Data to process
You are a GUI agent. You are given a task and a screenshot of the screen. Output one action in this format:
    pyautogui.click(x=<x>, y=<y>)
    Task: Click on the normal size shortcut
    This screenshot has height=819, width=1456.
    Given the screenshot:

--

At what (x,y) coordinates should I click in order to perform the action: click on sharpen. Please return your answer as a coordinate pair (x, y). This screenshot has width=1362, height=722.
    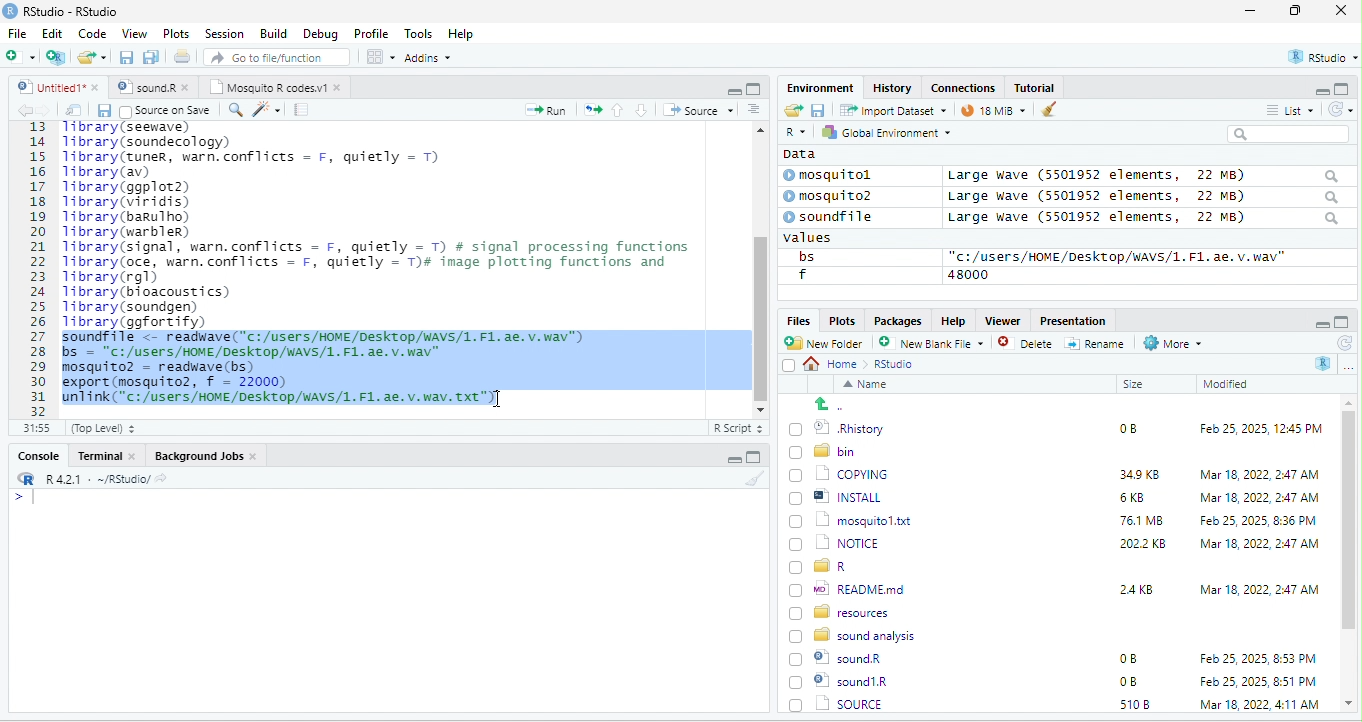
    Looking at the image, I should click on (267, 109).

Work to be completed
Pull out every line of the data above that contains the word "width", and copy each one unchanged.

Exercise result
    This screenshot has height=819, width=1456.
At what (x,y) coordinates should I click in order to perform the action: click on sharpen. Please return your answer as a coordinate pair (x, y). This screenshot has width=1362, height=722.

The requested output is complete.